**WHAT YOU NEED TO DO:** Search the listing for "entry" and copy every line where it appears.

**ENTRIES SUPPLIED:**
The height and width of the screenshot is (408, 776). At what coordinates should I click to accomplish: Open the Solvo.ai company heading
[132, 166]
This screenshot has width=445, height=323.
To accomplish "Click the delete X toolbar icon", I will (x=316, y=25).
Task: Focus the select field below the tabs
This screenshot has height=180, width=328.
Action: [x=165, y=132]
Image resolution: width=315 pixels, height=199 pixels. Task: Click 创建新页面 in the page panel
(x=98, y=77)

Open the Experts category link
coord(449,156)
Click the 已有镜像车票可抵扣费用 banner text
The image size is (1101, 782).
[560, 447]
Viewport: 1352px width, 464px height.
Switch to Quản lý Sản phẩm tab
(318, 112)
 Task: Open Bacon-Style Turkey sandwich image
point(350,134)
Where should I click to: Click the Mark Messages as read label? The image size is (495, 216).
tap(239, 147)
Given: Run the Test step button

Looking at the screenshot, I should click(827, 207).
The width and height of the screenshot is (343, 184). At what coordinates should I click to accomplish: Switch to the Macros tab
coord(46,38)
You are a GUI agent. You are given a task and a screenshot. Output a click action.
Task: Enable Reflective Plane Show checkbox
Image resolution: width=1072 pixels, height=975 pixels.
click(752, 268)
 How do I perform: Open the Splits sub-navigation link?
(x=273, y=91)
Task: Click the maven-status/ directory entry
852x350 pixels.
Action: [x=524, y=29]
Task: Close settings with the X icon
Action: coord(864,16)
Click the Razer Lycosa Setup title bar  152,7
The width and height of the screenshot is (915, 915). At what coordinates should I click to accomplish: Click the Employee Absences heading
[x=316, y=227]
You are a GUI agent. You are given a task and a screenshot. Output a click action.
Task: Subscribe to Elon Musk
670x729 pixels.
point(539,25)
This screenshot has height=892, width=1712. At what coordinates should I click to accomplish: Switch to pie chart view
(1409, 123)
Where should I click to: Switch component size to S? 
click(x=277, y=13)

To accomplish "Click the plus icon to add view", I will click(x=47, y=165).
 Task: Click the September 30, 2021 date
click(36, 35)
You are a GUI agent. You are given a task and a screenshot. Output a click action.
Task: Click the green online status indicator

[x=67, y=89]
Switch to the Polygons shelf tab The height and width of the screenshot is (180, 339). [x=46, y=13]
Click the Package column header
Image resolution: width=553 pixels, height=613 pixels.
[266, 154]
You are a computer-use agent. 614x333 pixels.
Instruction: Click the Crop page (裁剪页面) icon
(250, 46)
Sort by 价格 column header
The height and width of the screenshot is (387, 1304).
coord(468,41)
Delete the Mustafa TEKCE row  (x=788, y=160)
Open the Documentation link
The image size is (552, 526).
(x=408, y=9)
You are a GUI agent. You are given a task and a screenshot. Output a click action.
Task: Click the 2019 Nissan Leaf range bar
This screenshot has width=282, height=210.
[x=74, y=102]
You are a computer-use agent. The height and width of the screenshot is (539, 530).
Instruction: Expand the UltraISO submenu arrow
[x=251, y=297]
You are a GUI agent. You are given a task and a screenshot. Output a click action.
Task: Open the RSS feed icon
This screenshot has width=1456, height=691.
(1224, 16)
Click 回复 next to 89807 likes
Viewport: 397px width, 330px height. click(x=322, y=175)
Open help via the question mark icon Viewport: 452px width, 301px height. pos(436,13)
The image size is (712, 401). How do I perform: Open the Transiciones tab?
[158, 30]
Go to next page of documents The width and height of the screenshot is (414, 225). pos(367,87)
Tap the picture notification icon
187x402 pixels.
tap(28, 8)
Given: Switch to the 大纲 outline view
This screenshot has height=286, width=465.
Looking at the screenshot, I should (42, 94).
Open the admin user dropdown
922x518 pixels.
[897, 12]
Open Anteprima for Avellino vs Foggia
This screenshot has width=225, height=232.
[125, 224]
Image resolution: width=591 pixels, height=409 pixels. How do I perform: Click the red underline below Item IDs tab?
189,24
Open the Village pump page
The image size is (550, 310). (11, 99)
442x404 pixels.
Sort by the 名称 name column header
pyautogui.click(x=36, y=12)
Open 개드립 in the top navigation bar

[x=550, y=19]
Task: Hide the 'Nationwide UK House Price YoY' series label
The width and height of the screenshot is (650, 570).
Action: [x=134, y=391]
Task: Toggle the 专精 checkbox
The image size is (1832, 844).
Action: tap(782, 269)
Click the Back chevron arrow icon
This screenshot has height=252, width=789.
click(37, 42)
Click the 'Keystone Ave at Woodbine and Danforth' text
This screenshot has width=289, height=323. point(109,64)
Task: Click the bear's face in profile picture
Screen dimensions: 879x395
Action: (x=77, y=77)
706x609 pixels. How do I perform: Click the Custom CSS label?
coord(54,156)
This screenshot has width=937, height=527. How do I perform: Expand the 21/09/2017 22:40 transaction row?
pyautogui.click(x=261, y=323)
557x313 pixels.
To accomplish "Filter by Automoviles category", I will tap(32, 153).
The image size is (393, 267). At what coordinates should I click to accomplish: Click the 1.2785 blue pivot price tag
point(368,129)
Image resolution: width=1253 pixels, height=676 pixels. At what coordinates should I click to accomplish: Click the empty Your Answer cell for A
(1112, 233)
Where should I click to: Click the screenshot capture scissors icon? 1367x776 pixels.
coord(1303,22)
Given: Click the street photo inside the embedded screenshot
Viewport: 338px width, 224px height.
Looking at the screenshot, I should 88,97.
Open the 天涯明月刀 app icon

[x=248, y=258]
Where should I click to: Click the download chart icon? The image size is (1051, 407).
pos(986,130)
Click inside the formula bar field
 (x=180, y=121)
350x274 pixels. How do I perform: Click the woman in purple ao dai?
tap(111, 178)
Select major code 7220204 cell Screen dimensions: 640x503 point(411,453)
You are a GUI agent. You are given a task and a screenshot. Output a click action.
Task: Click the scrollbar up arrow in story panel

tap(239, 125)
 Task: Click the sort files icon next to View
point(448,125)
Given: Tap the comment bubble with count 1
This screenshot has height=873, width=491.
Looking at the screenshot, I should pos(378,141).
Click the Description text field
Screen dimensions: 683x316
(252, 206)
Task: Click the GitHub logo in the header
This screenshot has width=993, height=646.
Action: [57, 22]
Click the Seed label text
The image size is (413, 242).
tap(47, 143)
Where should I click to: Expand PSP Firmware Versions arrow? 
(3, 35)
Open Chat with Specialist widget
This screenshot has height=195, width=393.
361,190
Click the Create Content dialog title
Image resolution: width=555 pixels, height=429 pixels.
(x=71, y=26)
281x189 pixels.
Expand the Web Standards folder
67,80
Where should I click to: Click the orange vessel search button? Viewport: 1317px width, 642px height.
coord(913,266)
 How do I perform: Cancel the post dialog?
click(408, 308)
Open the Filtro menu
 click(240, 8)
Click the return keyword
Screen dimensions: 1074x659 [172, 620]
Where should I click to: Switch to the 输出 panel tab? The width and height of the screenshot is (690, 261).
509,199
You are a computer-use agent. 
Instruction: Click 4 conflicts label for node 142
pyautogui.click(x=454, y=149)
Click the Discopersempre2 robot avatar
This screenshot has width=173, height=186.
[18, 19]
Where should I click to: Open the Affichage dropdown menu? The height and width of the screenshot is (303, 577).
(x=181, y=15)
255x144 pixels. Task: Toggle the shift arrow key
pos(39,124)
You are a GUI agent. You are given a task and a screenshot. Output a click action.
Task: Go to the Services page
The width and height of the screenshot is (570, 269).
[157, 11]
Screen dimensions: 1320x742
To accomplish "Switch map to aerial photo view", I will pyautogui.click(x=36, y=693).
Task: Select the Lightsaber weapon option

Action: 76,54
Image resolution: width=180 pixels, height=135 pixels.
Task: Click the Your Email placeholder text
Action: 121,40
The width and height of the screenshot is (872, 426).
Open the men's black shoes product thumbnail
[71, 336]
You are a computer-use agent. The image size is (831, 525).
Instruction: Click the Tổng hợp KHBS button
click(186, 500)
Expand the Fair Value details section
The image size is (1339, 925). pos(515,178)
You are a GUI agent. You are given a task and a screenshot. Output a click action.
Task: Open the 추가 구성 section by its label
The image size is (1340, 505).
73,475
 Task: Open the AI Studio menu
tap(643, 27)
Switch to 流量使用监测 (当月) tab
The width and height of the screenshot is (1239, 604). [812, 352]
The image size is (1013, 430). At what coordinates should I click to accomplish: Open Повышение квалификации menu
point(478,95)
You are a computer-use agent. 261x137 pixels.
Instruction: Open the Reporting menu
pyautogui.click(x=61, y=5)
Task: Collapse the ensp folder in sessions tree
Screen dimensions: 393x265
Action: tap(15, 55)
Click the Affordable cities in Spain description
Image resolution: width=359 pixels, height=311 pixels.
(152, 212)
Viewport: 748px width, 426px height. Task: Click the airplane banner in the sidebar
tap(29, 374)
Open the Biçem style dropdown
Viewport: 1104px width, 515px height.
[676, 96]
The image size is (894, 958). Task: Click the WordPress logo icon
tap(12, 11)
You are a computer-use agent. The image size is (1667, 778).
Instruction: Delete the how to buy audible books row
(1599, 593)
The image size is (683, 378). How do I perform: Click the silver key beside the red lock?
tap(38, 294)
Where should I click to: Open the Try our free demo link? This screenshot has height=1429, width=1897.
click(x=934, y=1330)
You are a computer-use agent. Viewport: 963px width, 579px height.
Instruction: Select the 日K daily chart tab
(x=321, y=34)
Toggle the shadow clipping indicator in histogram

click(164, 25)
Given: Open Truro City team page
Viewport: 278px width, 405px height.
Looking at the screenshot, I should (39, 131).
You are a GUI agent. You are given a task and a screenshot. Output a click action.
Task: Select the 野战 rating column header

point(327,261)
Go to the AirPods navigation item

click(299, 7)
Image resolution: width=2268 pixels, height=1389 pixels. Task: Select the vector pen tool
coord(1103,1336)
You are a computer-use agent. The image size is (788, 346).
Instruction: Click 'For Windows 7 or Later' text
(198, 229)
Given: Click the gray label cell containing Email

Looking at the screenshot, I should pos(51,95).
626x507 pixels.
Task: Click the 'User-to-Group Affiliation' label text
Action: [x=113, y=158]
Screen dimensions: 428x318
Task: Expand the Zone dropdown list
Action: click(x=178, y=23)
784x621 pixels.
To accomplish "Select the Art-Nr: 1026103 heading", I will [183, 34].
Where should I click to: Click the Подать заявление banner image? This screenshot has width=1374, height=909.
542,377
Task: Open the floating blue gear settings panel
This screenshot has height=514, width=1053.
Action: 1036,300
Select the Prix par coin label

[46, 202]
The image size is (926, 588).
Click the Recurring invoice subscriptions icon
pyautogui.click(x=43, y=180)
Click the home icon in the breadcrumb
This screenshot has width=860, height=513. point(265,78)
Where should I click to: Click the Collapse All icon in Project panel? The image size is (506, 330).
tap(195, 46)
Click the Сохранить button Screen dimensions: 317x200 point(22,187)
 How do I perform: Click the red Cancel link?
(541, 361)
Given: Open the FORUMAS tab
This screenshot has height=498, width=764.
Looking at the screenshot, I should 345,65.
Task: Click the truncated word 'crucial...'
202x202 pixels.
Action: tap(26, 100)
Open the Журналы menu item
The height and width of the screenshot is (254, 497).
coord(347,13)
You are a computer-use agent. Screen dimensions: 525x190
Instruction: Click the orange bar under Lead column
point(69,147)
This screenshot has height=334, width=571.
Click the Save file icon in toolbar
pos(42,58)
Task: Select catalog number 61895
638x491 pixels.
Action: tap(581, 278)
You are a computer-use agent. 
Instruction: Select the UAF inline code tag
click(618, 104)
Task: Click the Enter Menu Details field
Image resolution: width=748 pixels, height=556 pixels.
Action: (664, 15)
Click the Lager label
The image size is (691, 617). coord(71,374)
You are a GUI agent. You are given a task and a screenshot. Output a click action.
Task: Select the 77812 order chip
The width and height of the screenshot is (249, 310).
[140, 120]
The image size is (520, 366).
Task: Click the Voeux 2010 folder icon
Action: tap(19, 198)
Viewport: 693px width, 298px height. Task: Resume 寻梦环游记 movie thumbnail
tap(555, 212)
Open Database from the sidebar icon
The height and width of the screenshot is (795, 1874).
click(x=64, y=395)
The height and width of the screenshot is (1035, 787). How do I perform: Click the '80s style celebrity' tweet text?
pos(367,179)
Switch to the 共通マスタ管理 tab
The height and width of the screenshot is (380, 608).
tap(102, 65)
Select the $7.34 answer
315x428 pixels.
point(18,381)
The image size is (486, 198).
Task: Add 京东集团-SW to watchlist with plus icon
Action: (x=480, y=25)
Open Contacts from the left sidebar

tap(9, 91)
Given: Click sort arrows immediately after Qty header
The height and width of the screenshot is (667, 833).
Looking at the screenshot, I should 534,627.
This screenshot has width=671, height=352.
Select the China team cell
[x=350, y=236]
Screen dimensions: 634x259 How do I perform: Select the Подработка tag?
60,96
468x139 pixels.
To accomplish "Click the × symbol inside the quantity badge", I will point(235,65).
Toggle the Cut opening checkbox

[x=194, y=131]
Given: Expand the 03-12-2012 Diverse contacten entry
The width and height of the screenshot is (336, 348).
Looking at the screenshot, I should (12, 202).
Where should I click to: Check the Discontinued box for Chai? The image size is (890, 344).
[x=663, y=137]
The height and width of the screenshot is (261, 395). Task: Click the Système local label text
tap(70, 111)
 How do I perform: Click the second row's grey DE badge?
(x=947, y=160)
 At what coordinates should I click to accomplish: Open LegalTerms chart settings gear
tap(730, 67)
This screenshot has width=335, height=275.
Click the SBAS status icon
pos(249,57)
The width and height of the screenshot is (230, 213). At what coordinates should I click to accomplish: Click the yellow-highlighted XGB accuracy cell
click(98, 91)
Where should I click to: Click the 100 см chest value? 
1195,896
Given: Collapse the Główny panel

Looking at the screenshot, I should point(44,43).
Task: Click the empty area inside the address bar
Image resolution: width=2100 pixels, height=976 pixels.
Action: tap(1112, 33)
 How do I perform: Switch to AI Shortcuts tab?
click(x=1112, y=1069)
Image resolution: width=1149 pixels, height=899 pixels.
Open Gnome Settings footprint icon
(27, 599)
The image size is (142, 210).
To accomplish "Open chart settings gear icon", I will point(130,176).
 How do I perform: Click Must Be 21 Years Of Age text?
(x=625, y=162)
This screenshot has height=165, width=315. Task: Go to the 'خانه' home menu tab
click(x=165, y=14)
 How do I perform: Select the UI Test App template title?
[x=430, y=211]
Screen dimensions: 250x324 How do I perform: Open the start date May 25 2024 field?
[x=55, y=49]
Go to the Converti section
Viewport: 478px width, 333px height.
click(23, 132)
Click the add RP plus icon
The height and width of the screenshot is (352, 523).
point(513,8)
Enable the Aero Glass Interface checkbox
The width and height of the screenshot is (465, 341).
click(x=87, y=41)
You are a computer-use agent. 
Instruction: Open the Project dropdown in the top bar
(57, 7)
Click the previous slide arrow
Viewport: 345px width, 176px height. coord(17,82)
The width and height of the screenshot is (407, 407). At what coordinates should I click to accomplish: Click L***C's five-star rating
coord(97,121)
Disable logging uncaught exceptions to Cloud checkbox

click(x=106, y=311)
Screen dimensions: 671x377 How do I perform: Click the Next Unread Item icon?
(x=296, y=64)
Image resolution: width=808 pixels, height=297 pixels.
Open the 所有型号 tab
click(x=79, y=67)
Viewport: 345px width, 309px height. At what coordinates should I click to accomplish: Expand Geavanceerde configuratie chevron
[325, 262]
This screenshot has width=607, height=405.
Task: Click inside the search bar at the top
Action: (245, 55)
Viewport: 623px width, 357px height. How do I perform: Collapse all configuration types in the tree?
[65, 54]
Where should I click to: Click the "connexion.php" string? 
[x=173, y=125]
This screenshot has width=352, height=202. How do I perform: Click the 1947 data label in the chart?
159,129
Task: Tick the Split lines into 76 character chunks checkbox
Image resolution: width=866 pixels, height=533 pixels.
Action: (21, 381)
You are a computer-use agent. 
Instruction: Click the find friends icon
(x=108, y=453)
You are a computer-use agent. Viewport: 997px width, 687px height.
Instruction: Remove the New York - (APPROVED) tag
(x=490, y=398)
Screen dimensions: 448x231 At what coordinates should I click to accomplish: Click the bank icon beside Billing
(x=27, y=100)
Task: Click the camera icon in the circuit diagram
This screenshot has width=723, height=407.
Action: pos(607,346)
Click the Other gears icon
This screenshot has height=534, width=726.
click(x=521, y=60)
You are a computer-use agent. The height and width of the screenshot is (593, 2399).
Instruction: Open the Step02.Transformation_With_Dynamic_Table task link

**TASK RESPONSE:**
Task: Click the maven-status/ directory entry
Given: Expand the 03-12-2012 Diverse contacten entry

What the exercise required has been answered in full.